Stark, out & laut: Menschen mit HIV sind sehr sichtbar in Brisbane
Brisbane, AUS, Juli 2023: Es fällt auf – Menschen mit HIV sind unglaublich sichtbar an dieser Konferenz. In den Sessions, auf der Bühne, als Moderatoren und Sprecher. Eine derart starke, und zugleich überzeugende Präsenz hat der Schreibende noch nirgendwo gesehen. Ein Gespräch mit dem NAPWHA Präsidenten Scott Harlum.
Die National Association of People With HIV Australia NAPHWA ist Australiens führende Nichtregierungsorganisation, die als Dachorganisation der regionalen Gruppen von Menschen mit HIV in ganz Australien auftritt.
Der NAPHWA-Präsident Scott Harlum lebt seit acht Jahren mit HIV und seit seiner Jugend mit einer schweren Nierenerkrankung.

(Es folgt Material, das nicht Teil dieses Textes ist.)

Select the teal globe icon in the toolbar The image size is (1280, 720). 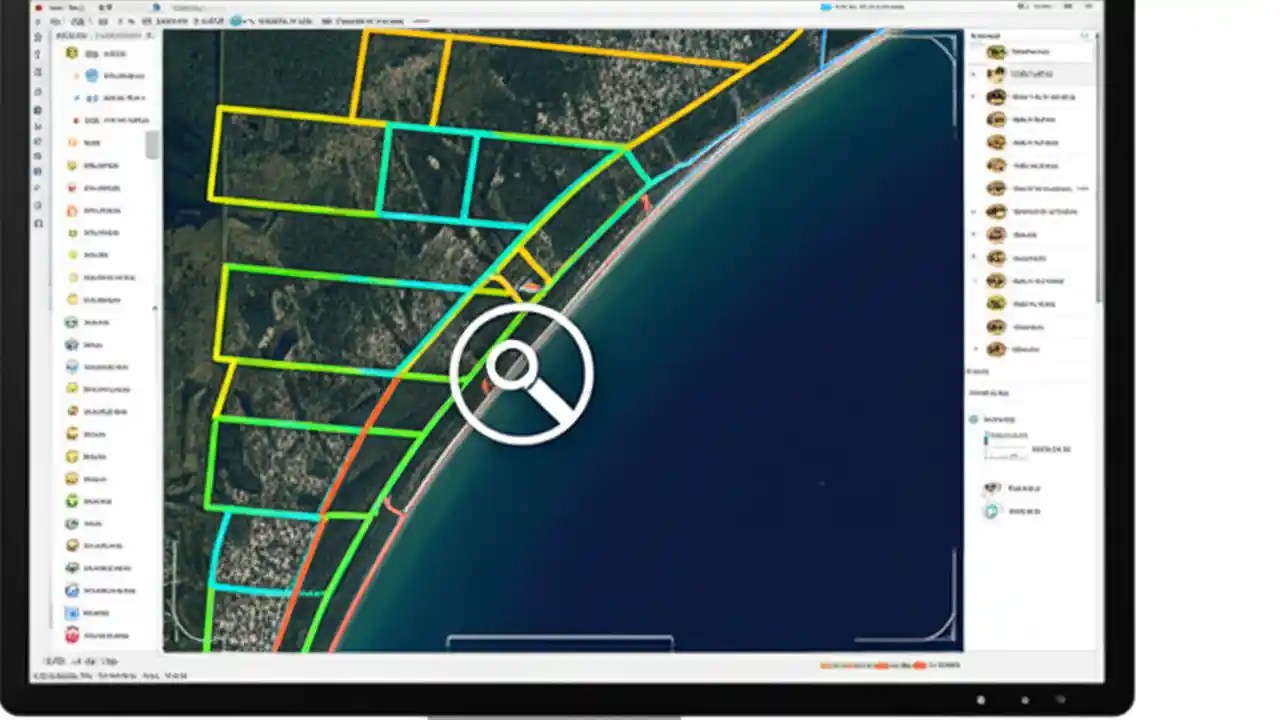237,20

Scott ist ehemaliger Journalist und Brand Manager bei einem multinationalen Landwirtschaftsunternehmen, war aktiv in der Gesundheitspolitik der Regierung von Queensland, früherer Manager für Gesundheitspolitik beim Consumers‘ Health Forum of Australia und Kommunikationsverantwortlicher bei einer grossen gemeinnützigen Organisation in New South Wales.

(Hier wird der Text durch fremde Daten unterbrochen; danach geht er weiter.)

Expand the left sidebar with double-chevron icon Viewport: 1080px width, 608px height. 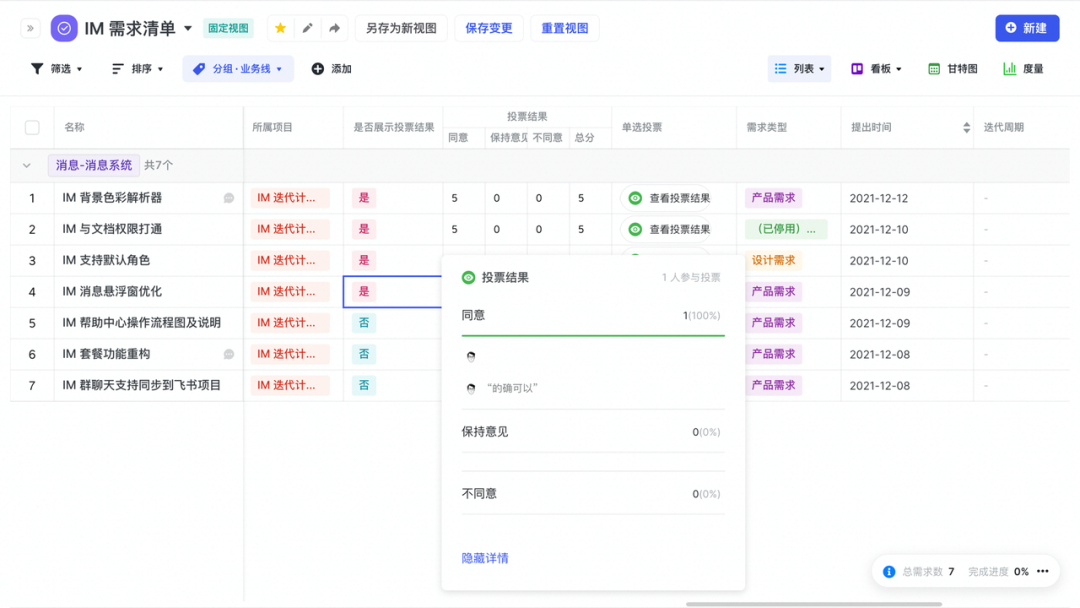30,28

Scott, warum seid ihr so stark unterwegs?
Die australische «Antwort auf HIV/AIDS» ist glücklich, dass sie uns haben. Seit vielen Jahren verfolgt unsere Regierung einen partnerschaftlichen Ansatz, der alle Akteure explizit mit einschliesst. Das heisst: Präventionsorganisationen, Menschen mit HIV, die Ärzteschaft und Forschung und auch die Pharmaindustrie. HIV-positive Vertreter sind grundsätzlich überall dabei. Wir haben uns vor vielen Jahren von den klassischen HIV/AIDS-Hilfsorganisationen emanzipiert, weil wir einen anderen Fokus haben. Heute wäre dieser Schritt schwierig zu realisieren, weil es den Menschen mit HIV mittlerweile sehr viel besser geht. Der Therapiezugang ist problemlos, die Medikamente gut verträglich, und wir führen ein ganz normales Leben. Das war nicht immer so.

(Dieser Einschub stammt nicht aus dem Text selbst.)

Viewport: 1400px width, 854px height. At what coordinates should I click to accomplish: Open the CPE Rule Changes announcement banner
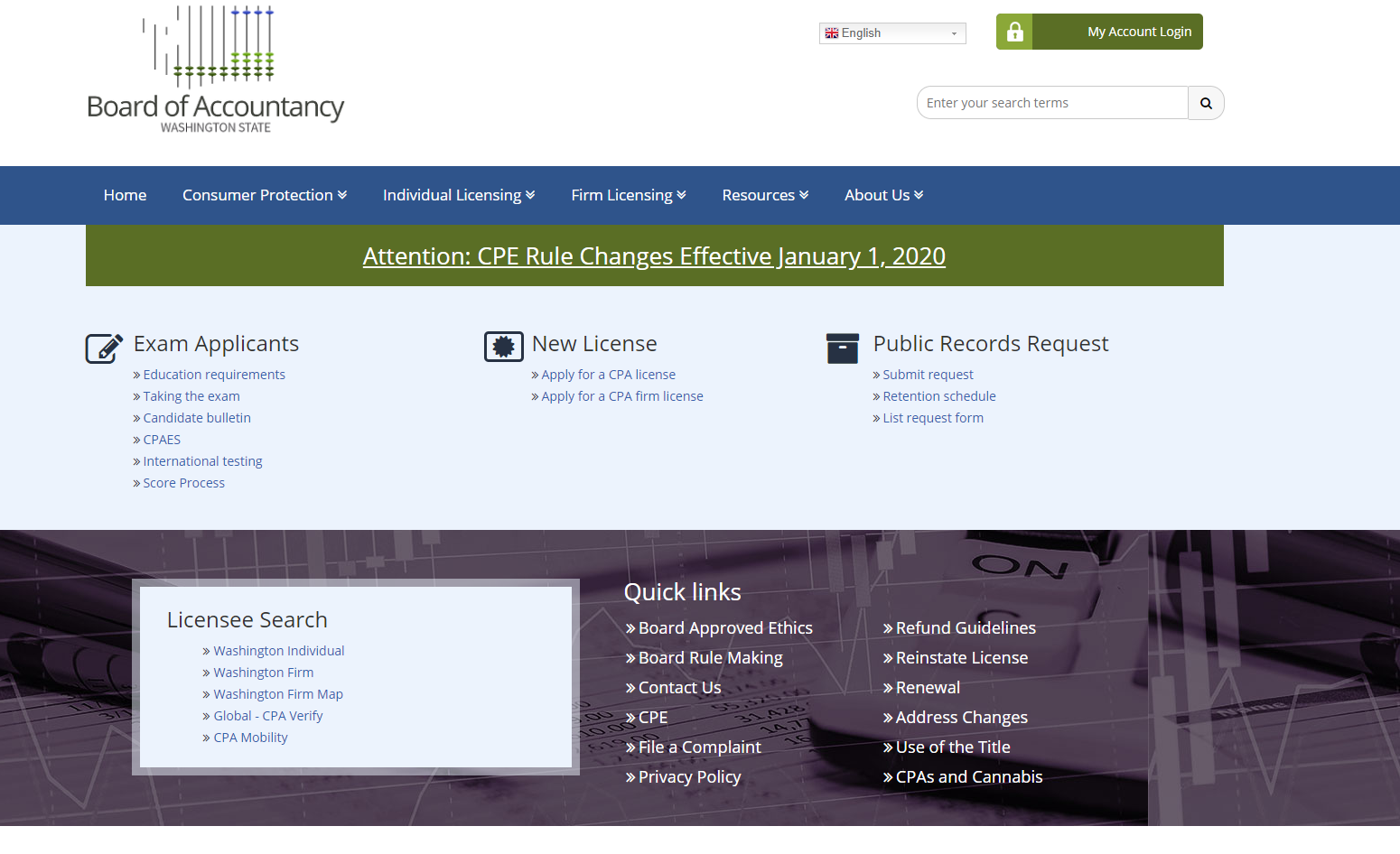tap(653, 256)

Was sind eure grossen Sorgen?
Australien könnte das erste Land der Welt sein, welches die HIV-Eliminationsziele von WHO und UNAIDS erfolgreich meistert. Da sind wir wirklich gut unterwegs, weil alle Akteure am gleichen Strick ziehen. Wir sind besorgt, dass man anschliessend das Problem als gelöst und erledigt erklärt. Wir müssen uns aber weiter für die Menschen, die mit HIV leben, engagieren – diese werden nicht einfach verschwinden. Wir dürfen nicht vergessen: Die HIV-Epidemie wird noch eine lange Nachwirkung haben. Wir engagieren uns selbstverständlich sehr für die Erreichung der Eliminationsziele, aber wir sind besorgt über das Nachher.
Australien hat seinerzeit die PrEP sehr rasch ausgerollt und in der Folge eine eindrückliche Senkung der Neu-Infektionen verzeichnet. Wo steht ihr heute?
Ja, das ist tatsächlich so, und wir sind sehr stolz auf diesen Erfolg. Die Mehrheit der HIV-Betroffenen sind bei uns die schwulen Männer, und bei ihnen hat die PrEP voll eingeschlagen. Aber bei heterosexuellen Männern, bei Frauen, Aboriginals und bei in Übersee geborenen Bewohnern Australiens steigen die Ansteckungen weiter an. Wenn wir die epidemiologischen Zahlen von 2022 anschauen, gibt es sogar einen allgemeinen Rückschlag zu verzeichnen. Wir vermuten einen Post-Covid Effekt – die Menschen gingen sich nicht testen, die Teststellen waren geschlossen, es war ein Ausnahmezustand. Wir müssen jetzt die Zahlen für 2023 abwarten. Falls sich der Trend wieder umkehrt, können wir aufatmen. Wenn nicht, dann müssen wir unsere Präventionsstrategie anpassen und vor allem für die vorher genannten Gruppen mehr tun. Die heutige PrEP funktioniert nicht überall.
Scott, herzlichen Dank für dieses Gespräch!